The DialogFactory in a project I wrote a long time ago demonstrates this approach to overlay dialogs on top of a WebView. The screenshot below shows the output of running the willow-0.3-prerelease-jar under Java 8 and navigating to http://www.w3schools.com/js/tryit.asp?filename=tryjs_alert, then clicking on the "Try it" button. What it does is overlay the alert box (rendered and programmed in JavaFX, not JavaScript) centered on top of a WebView control which is disabled and darkened while the alert is displayed.

alert

Sample Source

This is selected source from the willow project, it is not standalone, but you will need to adjust it slightly to adopt it to your situation.
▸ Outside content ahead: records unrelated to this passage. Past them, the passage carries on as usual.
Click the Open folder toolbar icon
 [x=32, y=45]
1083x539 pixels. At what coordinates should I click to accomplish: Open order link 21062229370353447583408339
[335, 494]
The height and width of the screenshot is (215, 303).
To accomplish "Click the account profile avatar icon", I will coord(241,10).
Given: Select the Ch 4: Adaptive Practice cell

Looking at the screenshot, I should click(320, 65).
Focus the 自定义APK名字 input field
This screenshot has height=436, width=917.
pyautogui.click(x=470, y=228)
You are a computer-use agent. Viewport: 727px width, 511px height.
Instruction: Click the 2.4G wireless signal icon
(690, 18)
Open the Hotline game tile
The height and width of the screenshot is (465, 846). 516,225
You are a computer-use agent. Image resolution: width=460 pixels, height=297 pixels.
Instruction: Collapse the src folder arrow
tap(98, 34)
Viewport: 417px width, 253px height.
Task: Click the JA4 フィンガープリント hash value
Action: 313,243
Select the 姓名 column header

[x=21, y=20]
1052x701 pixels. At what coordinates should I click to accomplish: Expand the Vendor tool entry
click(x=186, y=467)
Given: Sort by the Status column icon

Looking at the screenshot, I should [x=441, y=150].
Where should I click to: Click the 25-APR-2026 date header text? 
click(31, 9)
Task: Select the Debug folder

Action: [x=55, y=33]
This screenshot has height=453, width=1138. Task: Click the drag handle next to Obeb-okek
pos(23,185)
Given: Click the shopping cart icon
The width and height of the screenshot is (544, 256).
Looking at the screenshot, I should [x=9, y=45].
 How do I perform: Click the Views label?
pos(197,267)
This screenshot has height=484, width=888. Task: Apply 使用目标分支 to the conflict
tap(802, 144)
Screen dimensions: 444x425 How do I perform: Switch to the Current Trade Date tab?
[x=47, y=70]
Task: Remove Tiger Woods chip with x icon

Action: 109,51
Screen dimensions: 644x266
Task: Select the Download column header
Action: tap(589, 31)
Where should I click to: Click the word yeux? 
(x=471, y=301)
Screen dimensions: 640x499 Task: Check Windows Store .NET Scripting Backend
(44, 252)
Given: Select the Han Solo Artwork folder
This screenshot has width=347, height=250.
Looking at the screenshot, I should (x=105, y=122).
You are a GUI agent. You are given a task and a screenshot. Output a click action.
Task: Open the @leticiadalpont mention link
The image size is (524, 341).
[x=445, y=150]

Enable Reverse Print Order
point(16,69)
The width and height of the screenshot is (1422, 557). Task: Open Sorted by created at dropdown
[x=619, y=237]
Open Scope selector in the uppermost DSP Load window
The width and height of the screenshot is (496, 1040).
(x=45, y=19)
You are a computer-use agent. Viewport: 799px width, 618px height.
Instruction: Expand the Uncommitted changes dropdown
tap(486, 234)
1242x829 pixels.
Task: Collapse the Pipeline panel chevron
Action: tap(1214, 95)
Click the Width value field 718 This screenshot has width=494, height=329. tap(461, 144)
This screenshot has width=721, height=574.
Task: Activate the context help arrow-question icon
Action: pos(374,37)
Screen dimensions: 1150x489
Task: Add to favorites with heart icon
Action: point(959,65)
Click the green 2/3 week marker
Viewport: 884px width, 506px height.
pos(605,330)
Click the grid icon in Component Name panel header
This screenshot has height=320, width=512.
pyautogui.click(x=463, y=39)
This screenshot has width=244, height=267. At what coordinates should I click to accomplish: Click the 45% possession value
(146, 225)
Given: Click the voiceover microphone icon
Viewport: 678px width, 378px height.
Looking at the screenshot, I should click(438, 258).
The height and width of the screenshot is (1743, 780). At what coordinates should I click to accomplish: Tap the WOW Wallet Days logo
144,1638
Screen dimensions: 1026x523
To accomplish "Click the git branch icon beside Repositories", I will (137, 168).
The code is just presented here to demonstrate the technique and pattern.

/**
 * Overlay a dialog on top of the WebView.
 *
 * @param dialogNode the dialog to overlay on top of the view.
 */
private void overlayView(Node dialogNode) {
    // if the view is already overlaid we will just ignore this overlay call silently . . . todo probably not the best thing to do, but ok for now.
    if (!(webView.getParent() instanceof BorderPane)) return;

    // record the view's parent.
    BorderPane viewParent = (BorderPane) webView.getParent();

    // create an overlayPane layering the popup on top of the webview
    StackPane overlayPane = new StackPane();
    overlayPane.getChildren().addAll(webView, new Group(dialogNode));
    webView.setDisable(true);

    // overlay the popup on the webview.
    viewParent.setCenter(overlayPane);
}

/**
 * Removes an existing dialog overlaying a WebView.
 */
private void removeViewOverlay() {
    BorderPane viewParent = (BorderPane) webView.getParent().getParent();
    viewParent.setCenter(webView);
}

public EventHandler<WebEvent<String>> createAlertHandler() {
    return stringWebEvent -> {
        AlertHandler alertHandler = new AlertHandler(
                stringWebEvent.getData(),
                event -> {
                    webView.setDisable(false);
                    removeViewOverlay();
                }
        );
        overlayView(alertHandler);

        // todo block until the user accepts the alert.
    };
}

. . .

// add an effect for disabling and enabling the view.
getView().disabledProperty().addListener(new ChangeListener<Boolean>() {
    final BoxBlur soften = new BoxBlur();
    final ColorAdjust dim = new ColorAdjust();
    {
        dim.setInput(soften);
        dim.setBrightness(-0.5);
    }

    @Override
    public void changed(ObservableValue<? extends Boolean> observableValue, Boolean oldValue, Boolean newValue) {
        if (newValue) {
            getView().setEffect(dim);
        } else {
            getView().setEffect(null);
        }
    }
});

. . . 

public class AlertHandler extends VBox {
    public AlertHandler(String message, EventHandler<ActionEvent> confirmHandler) {
        super(14);

        // add controls to the popup.
        final Label promptMessage = new Label(message);
        final ImageView alertImage = new ImageView(ResourceUtil.getImage("alert_48.png"));
        alertImage.setFitHeight(32);
        alertImage.setPreserveRatio(true);
        promptMessage.setGraphic(alertImage);
        promptMessage.setWrapText(true);
        promptMessage.setPrefWidth(350);

        // action button text setup.
        HBox buttonBar = new HBox(20);
        final Button confirmButton = new Button(getString("dialog.continue"));
        confirmButton.setDefaultButton(true);

        buttonBar.getChildren().addAll(confirmButton);

        // layout the popup.
        setPadding(new Insets(10));
        getStyleClass().add("alert-dialog");
        getChildren().addAll(promptMessage, buttonBar);

        final DropShadow dropShadow = new DropShadow();
        setEffect(dropShadow);

        // confirm and close the popup.
        confirmButton.setOnAction(confirmHandler);
    }
}

. . . 

getView().getEngine().setOnAlert(dialogFactory.createAlertHandler());

Really, the only reason I wrote the code above was because there was no equivalent library to ControlsFX available at the time. If I were developing a project from scratch, I would first try to use ControlsFX.